§ Data section:
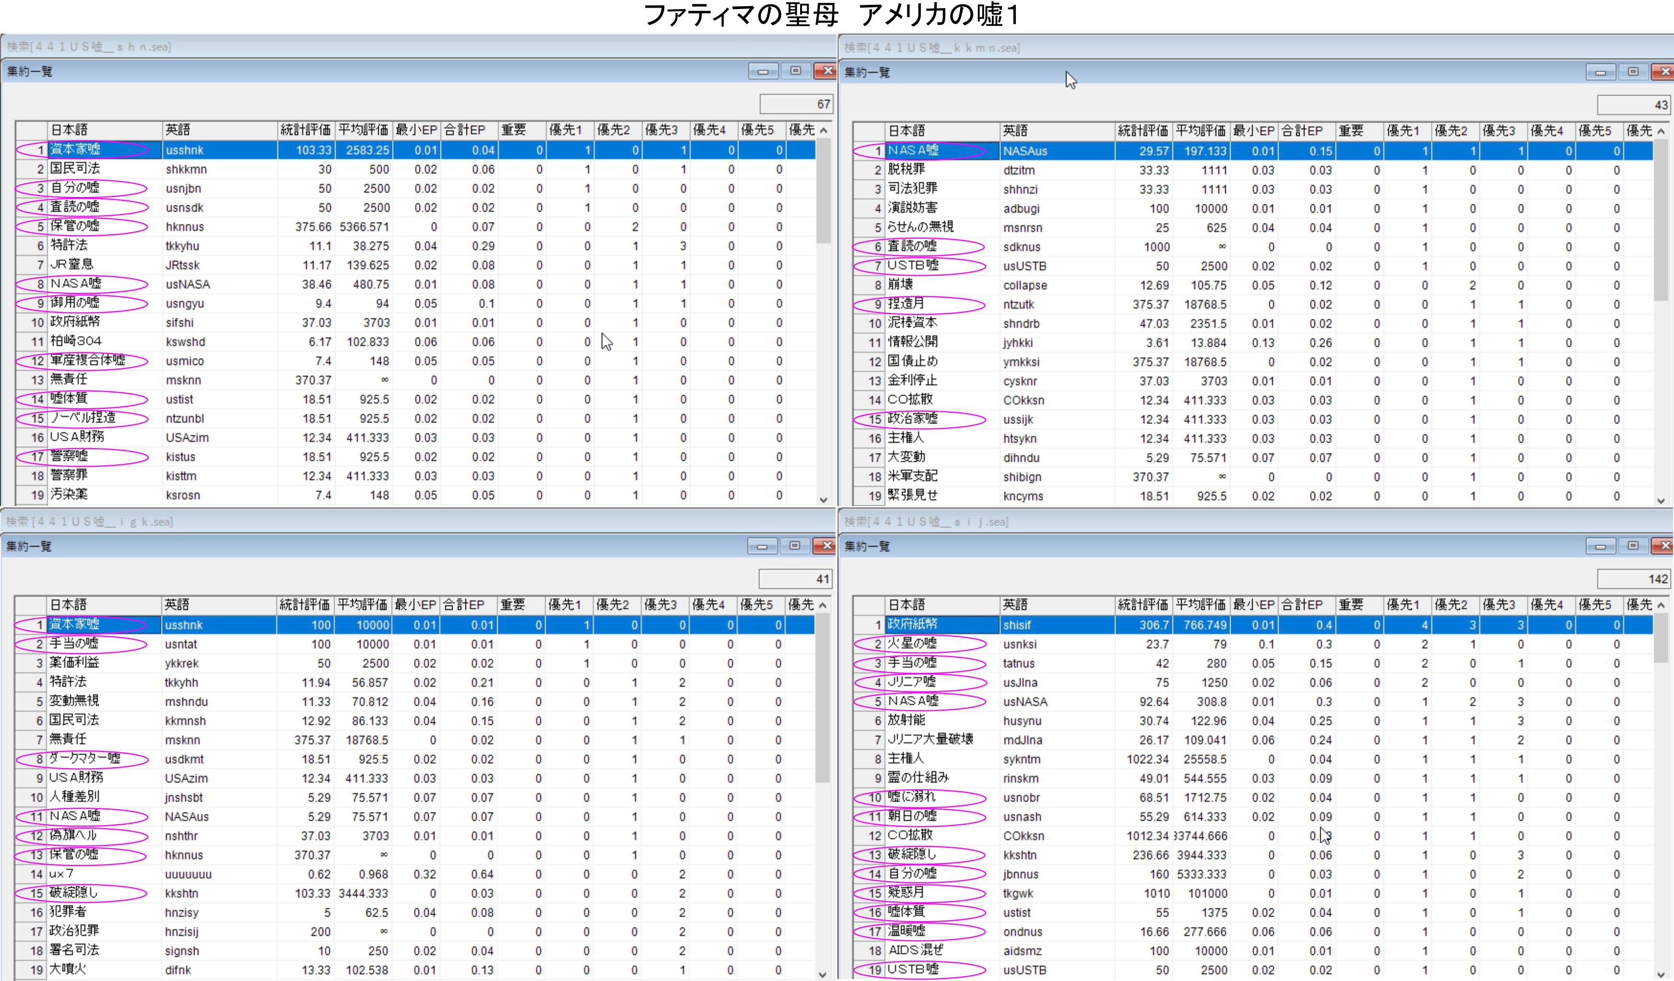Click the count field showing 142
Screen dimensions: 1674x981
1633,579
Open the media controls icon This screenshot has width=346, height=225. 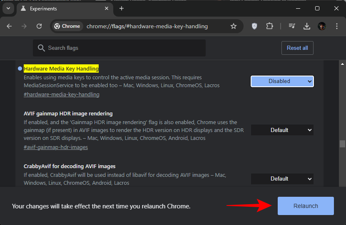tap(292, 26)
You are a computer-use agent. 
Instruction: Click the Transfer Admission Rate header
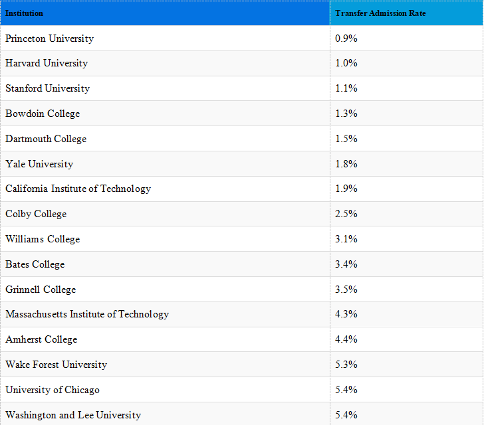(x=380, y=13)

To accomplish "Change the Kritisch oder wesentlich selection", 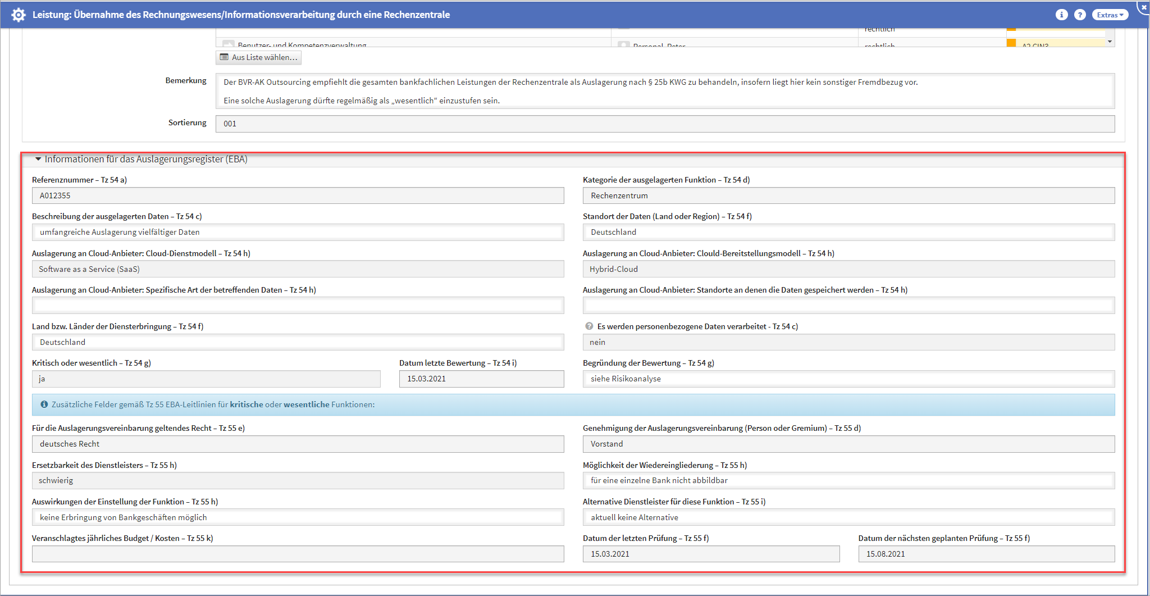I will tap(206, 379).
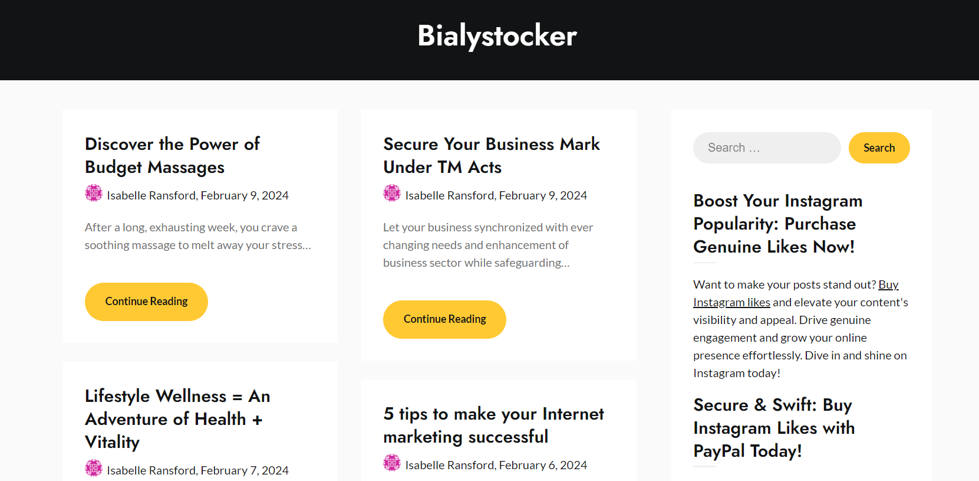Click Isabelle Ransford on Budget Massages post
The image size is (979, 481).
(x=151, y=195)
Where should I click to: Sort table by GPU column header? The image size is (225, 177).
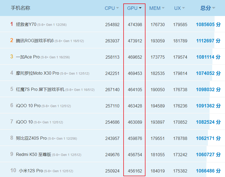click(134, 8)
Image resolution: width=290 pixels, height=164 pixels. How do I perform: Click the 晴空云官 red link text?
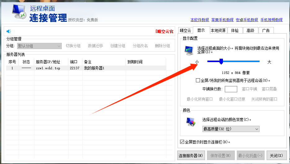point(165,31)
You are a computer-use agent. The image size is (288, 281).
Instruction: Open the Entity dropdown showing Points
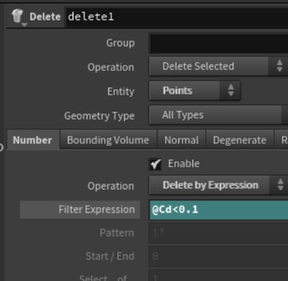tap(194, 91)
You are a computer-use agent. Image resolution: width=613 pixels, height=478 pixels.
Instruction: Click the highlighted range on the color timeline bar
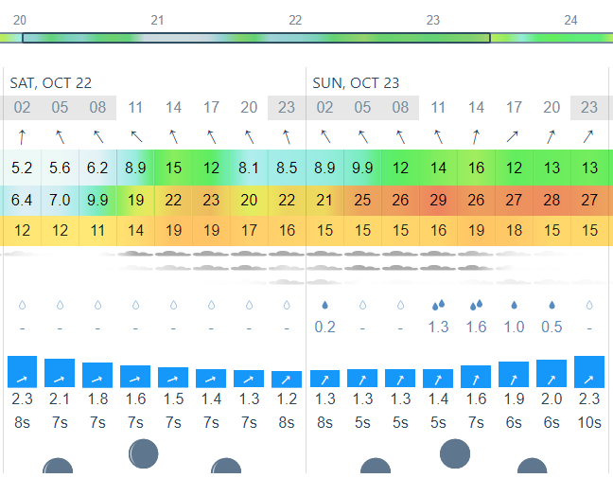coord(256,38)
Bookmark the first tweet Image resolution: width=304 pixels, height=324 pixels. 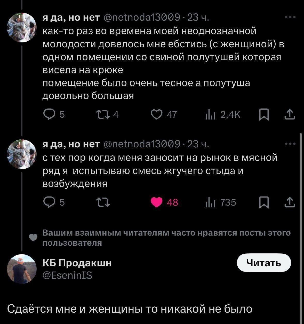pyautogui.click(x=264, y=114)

* * *

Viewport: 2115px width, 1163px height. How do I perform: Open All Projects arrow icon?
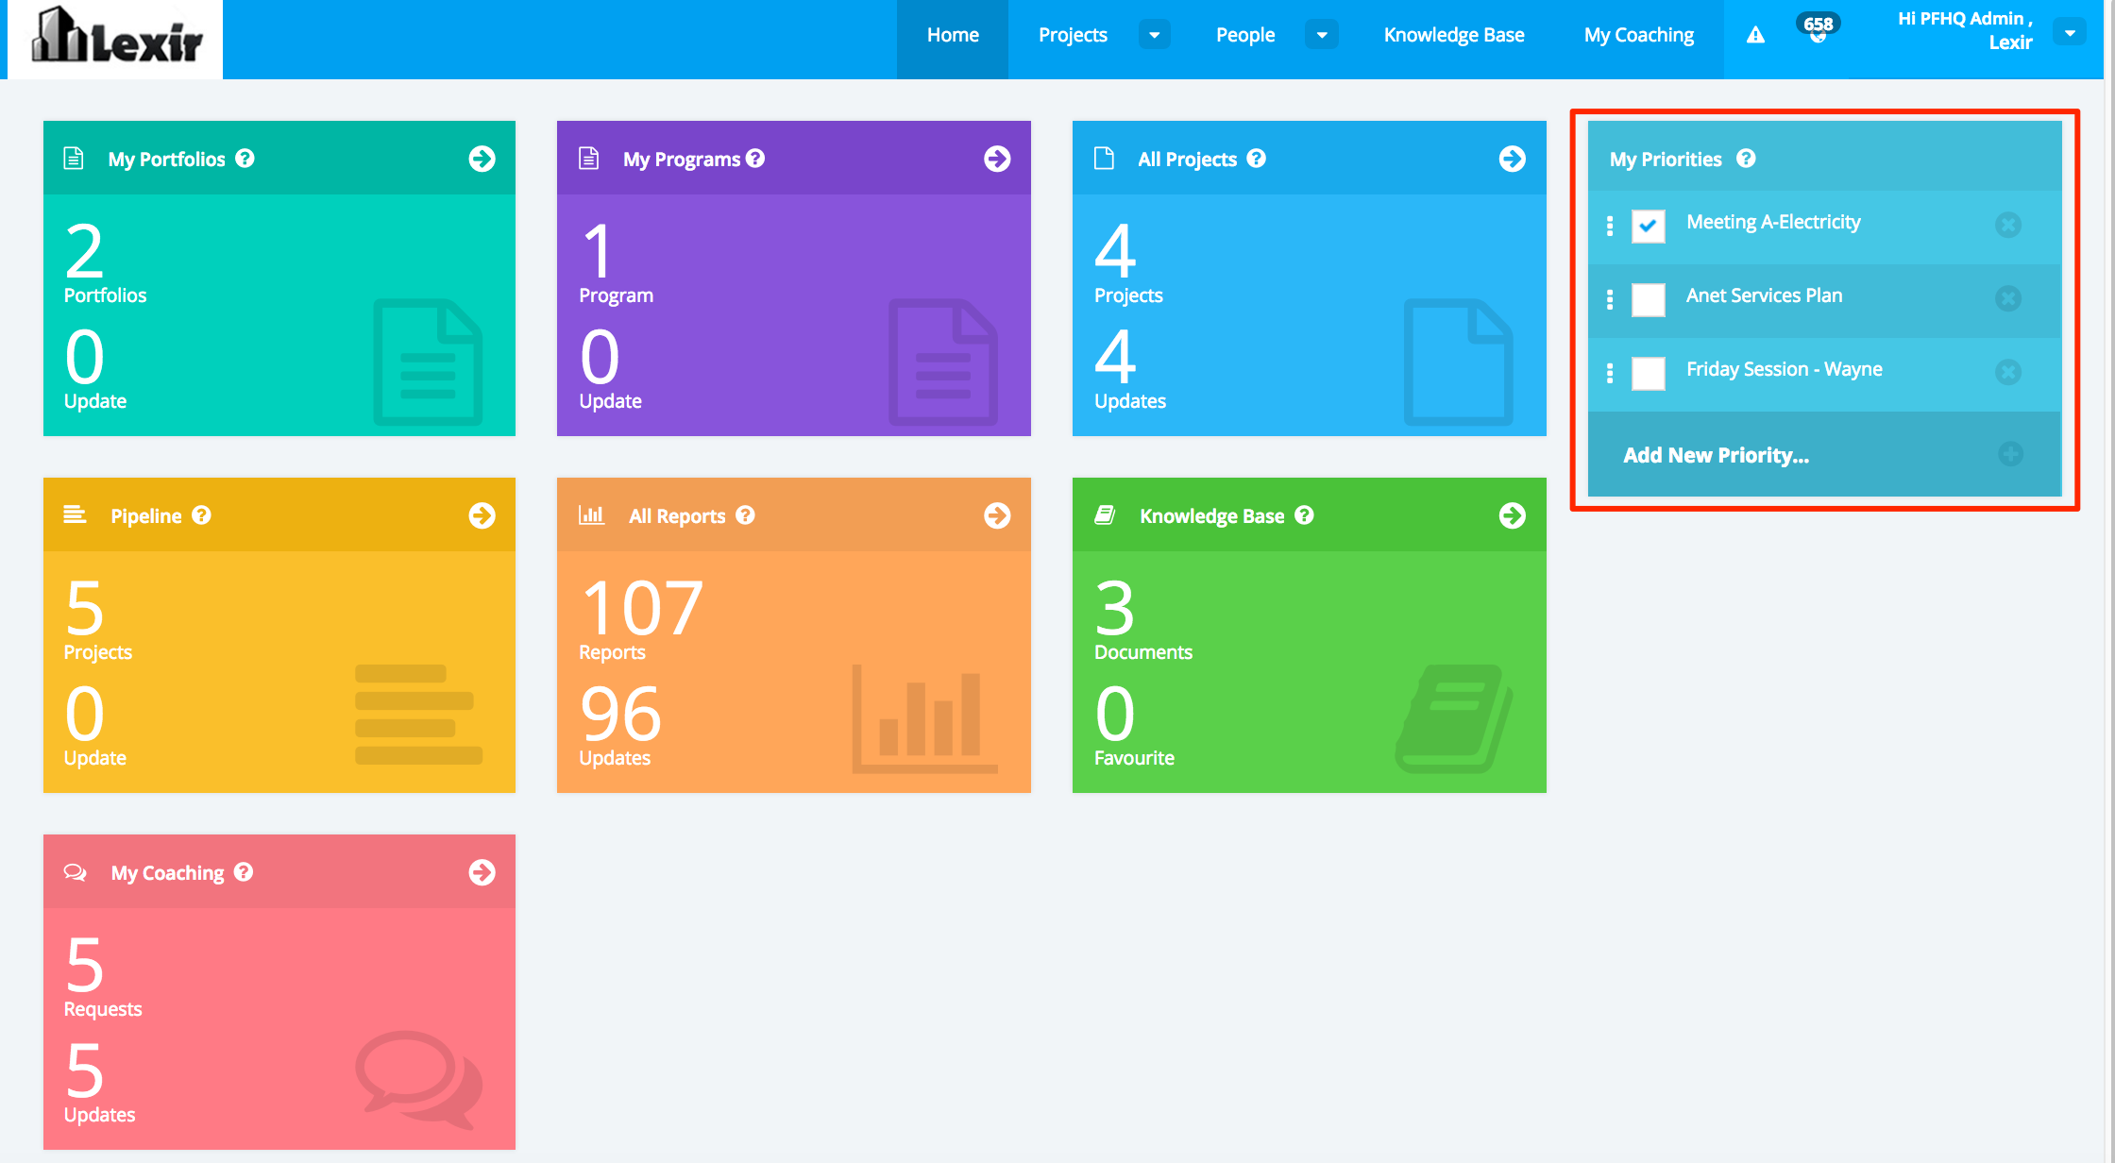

...

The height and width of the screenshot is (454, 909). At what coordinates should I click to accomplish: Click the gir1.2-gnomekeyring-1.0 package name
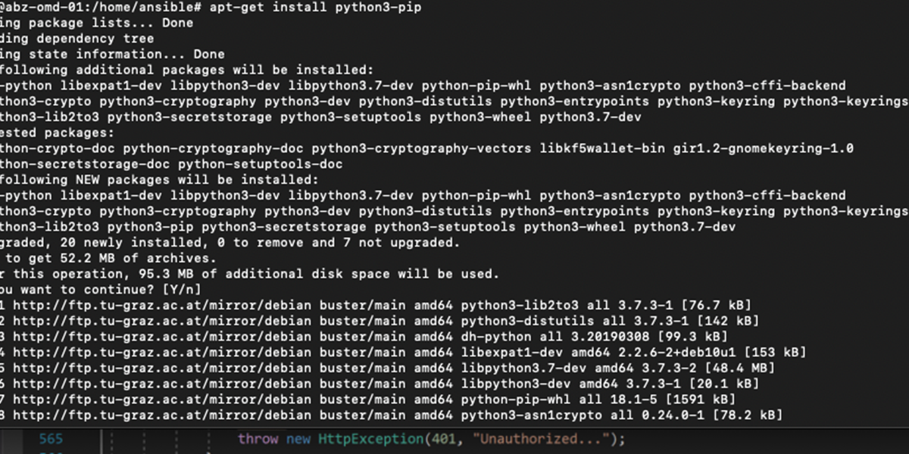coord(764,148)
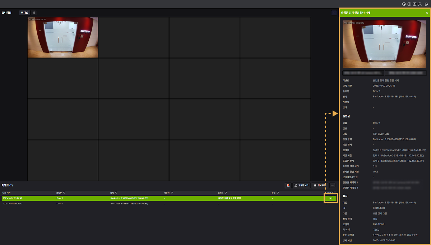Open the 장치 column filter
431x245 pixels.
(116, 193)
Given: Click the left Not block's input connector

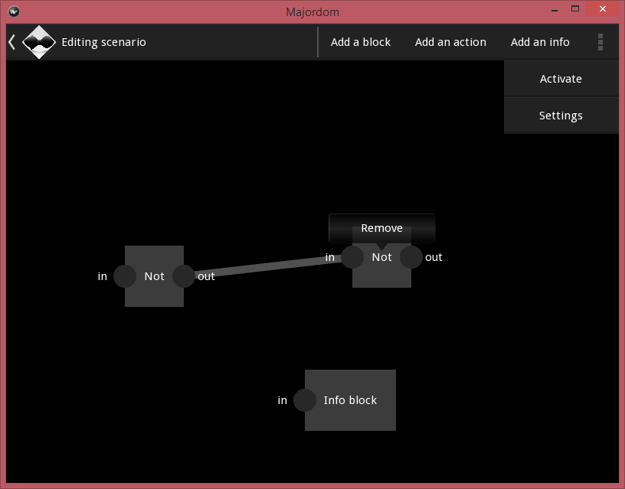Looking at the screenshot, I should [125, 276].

§ Exercise details: Rewrite the items from the line containing "Given: Click the" through the line containing "Looking at the", replacing "input connector" with "input port" and keeping everything else the same. Omit the pictures from your answer.

§ Exercise result:
Given: Click the left Not block's input port

Looking at the screenshot, I should [125, 276].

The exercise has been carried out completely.